The PR people are the gatekeepers in just about every aspect of the video game journalism industry. Again, I have no problem with that, but it’s something that a gamer who reads the gaming press might never really consider, and probably doesn’t know.
The last thing I walked away with from E3 (and from editing this article with Aaron) has to do with how difficult doing the job of a video game journalist can be. I never thought it was easy, but when you read some of the comments on gaming forums, you see how many people assume that the job is just playing video games and goofing off.
If someone doesn't write, you can't convince them that writing is work. That's a given. But running around E3 for three days was only fun because I was doing something I love.
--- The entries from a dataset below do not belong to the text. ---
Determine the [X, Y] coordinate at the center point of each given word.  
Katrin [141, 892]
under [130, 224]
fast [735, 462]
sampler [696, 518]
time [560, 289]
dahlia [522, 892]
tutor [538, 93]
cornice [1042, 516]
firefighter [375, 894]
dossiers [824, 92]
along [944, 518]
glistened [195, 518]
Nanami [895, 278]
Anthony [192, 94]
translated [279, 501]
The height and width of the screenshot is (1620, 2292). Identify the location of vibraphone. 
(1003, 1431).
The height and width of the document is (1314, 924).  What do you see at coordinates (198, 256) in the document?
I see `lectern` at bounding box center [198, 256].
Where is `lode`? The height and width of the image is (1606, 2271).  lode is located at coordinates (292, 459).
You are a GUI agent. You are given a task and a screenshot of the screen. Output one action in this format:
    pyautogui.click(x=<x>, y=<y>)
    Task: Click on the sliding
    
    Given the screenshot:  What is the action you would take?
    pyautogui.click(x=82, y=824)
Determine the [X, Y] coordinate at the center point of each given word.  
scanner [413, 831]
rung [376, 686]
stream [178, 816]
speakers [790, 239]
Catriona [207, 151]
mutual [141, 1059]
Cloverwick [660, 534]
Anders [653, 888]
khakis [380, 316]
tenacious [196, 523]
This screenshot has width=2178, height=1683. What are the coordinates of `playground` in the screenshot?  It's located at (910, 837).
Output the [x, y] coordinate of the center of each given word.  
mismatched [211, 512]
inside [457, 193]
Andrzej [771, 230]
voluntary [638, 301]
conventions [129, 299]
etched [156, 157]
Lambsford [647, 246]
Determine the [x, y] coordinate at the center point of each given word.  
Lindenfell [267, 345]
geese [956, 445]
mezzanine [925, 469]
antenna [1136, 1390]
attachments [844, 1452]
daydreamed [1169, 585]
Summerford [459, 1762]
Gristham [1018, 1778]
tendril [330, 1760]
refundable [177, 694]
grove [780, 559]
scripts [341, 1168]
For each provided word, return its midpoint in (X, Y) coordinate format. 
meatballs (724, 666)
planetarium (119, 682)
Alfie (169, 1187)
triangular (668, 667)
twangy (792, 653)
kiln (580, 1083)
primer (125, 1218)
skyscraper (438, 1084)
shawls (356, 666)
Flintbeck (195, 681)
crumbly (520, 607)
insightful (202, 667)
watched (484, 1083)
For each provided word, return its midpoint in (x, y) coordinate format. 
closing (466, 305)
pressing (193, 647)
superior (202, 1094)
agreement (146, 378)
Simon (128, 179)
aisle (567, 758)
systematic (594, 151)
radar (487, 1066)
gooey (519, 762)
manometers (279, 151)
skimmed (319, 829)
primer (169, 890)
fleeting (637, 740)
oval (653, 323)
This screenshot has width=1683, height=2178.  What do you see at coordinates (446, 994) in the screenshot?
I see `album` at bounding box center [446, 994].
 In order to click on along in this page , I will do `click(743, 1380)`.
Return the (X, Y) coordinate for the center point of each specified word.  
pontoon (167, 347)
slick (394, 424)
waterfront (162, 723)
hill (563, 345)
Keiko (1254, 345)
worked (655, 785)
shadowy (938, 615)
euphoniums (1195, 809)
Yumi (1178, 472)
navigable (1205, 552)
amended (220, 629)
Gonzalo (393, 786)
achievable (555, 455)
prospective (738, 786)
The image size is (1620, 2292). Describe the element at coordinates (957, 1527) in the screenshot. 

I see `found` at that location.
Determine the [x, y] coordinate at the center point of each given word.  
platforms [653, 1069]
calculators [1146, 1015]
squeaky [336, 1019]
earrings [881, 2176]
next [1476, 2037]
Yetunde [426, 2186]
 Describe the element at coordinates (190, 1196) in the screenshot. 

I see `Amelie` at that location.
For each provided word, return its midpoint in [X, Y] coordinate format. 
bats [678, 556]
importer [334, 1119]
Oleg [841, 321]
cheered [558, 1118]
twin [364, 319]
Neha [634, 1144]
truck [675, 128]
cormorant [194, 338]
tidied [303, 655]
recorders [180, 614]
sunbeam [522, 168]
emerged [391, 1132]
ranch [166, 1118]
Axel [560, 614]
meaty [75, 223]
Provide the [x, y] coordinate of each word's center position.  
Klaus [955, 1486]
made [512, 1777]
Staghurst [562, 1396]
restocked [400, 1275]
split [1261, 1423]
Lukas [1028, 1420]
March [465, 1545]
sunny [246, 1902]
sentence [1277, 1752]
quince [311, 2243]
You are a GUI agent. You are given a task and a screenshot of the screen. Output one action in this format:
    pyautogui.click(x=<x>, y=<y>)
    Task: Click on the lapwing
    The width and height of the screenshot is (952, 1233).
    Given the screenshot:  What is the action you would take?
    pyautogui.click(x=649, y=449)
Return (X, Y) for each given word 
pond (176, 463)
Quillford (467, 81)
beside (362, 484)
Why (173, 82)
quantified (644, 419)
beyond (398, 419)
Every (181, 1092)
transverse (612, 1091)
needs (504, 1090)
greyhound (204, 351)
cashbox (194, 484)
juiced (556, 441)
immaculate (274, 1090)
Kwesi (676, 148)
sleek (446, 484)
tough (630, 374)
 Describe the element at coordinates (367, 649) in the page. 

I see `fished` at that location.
The show floors and the back and forth between private rooms while toting a sack full of notebooks, gear, recorders, etc. was not enjoyable. Audio recording was an aural impossibility throughout much of the Expo, and hand writing notes felt like taking a history or philosophy course in the middle of a cafeteria — which is to say, not fun.
Talking my way into interviews or hands-on demos when I didn't have an appointment fed into my natural gregariousness, but it wasn't easy or fun by any means. A six hour flight to L.A. from Boston in coach is horrible — which is why my wife and I upgraded to first class on the way back.
Doing this job full time would be immensely fulfilling for me, but it would also be a tremendous amount of work. It would also probably be disruptive to my family life once I had a child. It was extremely valuable to have the opportunity to stare the reality of being a video game journalist square in the face and not flinch. If anyone ever tells you that it's easy, they've clearly never tried it themselves.
I also got to meet Jasmine Rea from Bitmob. We checked out the DC Universe Online presentation, and we tried the single-player and multiplayer demos. She showed me where the WiFi hotspot was for the press (my site director had somehow missed this info). That was pretty cool.